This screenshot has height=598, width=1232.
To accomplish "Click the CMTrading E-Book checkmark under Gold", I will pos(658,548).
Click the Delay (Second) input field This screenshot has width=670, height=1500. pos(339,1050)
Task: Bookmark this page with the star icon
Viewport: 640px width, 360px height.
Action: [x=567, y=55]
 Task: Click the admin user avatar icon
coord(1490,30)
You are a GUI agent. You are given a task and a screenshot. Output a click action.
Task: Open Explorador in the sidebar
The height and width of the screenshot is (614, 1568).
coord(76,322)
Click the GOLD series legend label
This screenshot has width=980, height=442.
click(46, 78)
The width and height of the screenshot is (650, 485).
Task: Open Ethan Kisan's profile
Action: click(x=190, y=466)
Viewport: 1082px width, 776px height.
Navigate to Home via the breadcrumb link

• **Stated exercise**
Take every line from the one containing "Click the Delay" down to the one containing "coord(1490,30)", swap "icon" for "button", and give back only those lines with everything else left unchanged.

• **Output of the task**
Click the Delay (Second) input field This screenshot has width=670, height=1500. pos(339,1050)
Task: Bookmark this page with the star button
Viewport: 640px width, 360px height.
Action: [x=567, y=55]
 Task: Click the admin user avatar button
coord(1490,30)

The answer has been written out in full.